I had about given up on the mission until one day I began to experience the “bubbling up of a story” Lewis described. For some unknown reason, I began to write. The more I wrote, the more engaged I became. I was on an adventure with my characters and wanted to know how it would all turn out as much as they did (or would if they were real). This will sound terribly sappy, but I felt more like I was discovering the story than creating it. Nobody, least of all me, thought I would ever finish. I did. In fact, I went ahead and wrote the follow up. The third in a trilogy will be done before Christmas.
I hate what can only be described as edutainment. Too many Christian writers, as far as I’m concerned, force a clunky story only so that they can create a moment for their protagonist to give a ten-page sermon. Preachiness is in the foreground and the dull story is in the backdrop like a dated baptismal mural behind the pastor. I didn’t want that. I wanted a story in which worldview issues would not be out of place. My goal was to have the story in the forefront and have the characters trip over, or be jarringly confronted with truth. Chapters pass with no attempt to infuse Christian defense principles into the storyline.
It’s not perfect. In fact, the critics of Christian fiction, so offended by straightforward bare theological explanation, will be offended once more.
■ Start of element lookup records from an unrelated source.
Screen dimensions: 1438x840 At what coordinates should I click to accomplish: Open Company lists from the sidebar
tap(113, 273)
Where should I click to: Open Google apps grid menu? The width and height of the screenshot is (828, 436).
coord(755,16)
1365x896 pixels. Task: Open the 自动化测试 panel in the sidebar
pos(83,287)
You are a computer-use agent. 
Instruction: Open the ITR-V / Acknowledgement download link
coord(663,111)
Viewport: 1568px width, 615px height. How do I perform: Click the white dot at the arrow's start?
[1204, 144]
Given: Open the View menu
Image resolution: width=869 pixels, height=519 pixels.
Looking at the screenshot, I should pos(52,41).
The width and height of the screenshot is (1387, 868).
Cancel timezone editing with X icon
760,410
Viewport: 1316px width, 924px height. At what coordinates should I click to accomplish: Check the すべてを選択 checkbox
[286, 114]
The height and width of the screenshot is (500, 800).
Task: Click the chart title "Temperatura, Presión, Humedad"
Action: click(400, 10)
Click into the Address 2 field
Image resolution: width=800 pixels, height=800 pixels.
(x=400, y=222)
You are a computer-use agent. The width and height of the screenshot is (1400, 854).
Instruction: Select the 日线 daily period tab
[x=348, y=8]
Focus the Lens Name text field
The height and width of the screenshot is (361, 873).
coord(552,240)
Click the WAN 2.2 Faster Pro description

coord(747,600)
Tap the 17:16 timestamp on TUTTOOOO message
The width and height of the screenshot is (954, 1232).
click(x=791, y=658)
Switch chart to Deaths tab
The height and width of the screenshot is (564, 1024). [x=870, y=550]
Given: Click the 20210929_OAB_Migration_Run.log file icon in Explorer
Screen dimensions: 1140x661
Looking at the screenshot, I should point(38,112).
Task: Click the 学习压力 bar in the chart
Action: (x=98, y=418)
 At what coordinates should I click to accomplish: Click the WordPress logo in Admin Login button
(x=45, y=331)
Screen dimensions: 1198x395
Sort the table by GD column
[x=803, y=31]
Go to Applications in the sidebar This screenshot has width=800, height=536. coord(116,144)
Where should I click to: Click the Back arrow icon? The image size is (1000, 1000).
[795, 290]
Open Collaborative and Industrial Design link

There are obvious and forthright diatribes, but . . . those happen in real life too. I don’t masterfully use only the subversive way of Ted Dekker, the imagery of C.S. Lewis, or the in-your-face obviousness of Tim Lahaye. Hopefully, the book has a little of each, ebbing and flowing in and out of devices like those. I’m not like those authors, and I could never be.
My aim is tell a great story that presents the truth in a compelling way. I want to kindle an interest in apologetics and stir the imagination of the reader. In a few days . . . you can tell me whether I’ve been successful.
[1] Lewis, C. S., and Walter Hooper. On Stories, and Other Essays on Literature. New York: Harcourt Brace Jovanovich, 1982. Pp. 45, 46.